Esse trecho extraído da citada matéria, povoou a minha mente por muitos anos, sempre planejando presenciar esse fenômeno que ocorre na terceira cidade do Parque Nacional de Sete Cidades, até que esse ano de 2019, ciceroneado pelo guia Osiel Curiólogo e pelo aventureiro Índio Apache, pude presenciar esse acontecimento fantástico, tal qual foi descrito pelo mestre Reinaldo Coutinho. Na ocasião, produzi um vídeo documentário que está disponível no canal www.checkinaventura.com (link abaixo).
Vista do paredão rochoso na Terceira Cidade, destaque para o furo solsticial, onde ocorre a incidência solar.
O fenômeno solsticial que acontece nas Sete Cidades, ocorre também em alguns monumentos megalíticos de outras civilizações espalhadas pelo mundo, entre eles, o mais conhecido é Stonehenge na Inglaterra. No caso de Sete Cidades, o furo solsticial está alinhado com o nascer do sol no Trópico de Câncer, que é o solstício de inverno no hemisfério sul.
Para os antigos habitantes da região, esse acontecimento marcava o início de um novo ano e servia de indicativo para estabelecer o começo da estação seca e, consequentemente, o calendário agrícola, regulando as épocas de derrubada, semeadura, colheita e até o florescimento de frutos silvestres, além de servir para determinar ciclos reprodutivos favoráveis para a caça e a pesca. Também, provavelmente nesse cenário, ocorriam rituais.
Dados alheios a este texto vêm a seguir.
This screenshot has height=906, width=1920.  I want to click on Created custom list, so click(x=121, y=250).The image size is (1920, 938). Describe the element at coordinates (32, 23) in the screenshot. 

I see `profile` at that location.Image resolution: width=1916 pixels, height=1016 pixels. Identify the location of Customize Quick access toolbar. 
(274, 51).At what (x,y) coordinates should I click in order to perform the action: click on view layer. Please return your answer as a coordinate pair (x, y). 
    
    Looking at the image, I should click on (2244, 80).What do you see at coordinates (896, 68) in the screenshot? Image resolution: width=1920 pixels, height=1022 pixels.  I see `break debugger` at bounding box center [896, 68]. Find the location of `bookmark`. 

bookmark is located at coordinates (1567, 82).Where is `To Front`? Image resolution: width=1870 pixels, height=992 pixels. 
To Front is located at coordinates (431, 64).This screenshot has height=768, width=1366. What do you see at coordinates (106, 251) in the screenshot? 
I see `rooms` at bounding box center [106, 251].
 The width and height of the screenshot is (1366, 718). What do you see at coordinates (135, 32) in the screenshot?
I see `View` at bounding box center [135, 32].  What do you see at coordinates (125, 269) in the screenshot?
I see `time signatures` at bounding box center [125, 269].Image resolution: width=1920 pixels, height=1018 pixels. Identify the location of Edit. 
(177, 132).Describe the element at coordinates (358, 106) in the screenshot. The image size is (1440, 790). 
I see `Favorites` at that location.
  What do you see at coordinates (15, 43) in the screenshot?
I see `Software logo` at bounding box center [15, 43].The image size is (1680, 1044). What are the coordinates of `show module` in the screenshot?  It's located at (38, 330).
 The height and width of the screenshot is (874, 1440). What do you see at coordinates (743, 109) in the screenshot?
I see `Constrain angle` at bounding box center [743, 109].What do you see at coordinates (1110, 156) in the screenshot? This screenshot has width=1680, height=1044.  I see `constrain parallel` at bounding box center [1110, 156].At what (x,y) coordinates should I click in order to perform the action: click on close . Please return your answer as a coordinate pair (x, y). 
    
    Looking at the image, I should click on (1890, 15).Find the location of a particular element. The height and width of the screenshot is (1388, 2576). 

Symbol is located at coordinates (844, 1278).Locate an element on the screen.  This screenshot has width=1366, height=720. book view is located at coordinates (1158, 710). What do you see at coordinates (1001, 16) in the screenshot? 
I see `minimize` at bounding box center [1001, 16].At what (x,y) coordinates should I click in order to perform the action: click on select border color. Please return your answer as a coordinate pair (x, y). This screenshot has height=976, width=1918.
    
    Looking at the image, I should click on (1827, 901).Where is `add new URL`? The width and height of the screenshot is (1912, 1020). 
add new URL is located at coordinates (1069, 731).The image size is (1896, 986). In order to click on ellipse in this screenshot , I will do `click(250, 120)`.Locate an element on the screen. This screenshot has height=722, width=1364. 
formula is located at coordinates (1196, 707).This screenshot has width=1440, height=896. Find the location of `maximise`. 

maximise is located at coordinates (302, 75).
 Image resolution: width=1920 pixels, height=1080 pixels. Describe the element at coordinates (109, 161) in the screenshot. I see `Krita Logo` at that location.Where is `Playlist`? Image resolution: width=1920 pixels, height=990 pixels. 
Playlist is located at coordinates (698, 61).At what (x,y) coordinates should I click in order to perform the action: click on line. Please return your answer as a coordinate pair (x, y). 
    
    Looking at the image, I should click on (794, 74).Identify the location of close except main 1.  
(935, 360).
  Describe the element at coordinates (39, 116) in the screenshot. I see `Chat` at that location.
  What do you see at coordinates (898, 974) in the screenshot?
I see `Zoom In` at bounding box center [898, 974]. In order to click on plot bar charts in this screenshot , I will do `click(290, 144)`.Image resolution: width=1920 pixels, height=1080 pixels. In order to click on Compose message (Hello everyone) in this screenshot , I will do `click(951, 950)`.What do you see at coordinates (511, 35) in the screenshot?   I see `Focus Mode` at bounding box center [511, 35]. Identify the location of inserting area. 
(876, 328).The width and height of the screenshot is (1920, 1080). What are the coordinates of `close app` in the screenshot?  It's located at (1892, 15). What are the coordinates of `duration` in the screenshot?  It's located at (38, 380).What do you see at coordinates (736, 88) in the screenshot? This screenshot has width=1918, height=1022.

Registros rupestres nas imediações do furo solsticial, foram deixados pelos antigos habitantes mostrando através de um desenho na rocha, um conjunto de retas paralelas, simbolizando os raios solares que incidem em várias direções durante o ano, uma dessas retas atinge uma figura em formato quase circular, simbolizando o furo solsticial.
Pintura rupestre deixada pelos povos primitivos, simboliza a dinâmica da ocorrência do fenômeno.
É sem dúvida um espetáculo incomum e emocionante, que pode ser acompanhado em sua plenitude sempre no alvorecer do dia 21 de junho, na medida do movimento natural do sol, a luz que reflete sobre a rocha vai regredindo, deixando ao final, o relógio solar dos antigos habitantes das Sete Cidades do Piauí.
A incidência solar deixa na rocha uma orientação temporal, é o Relógio Solar.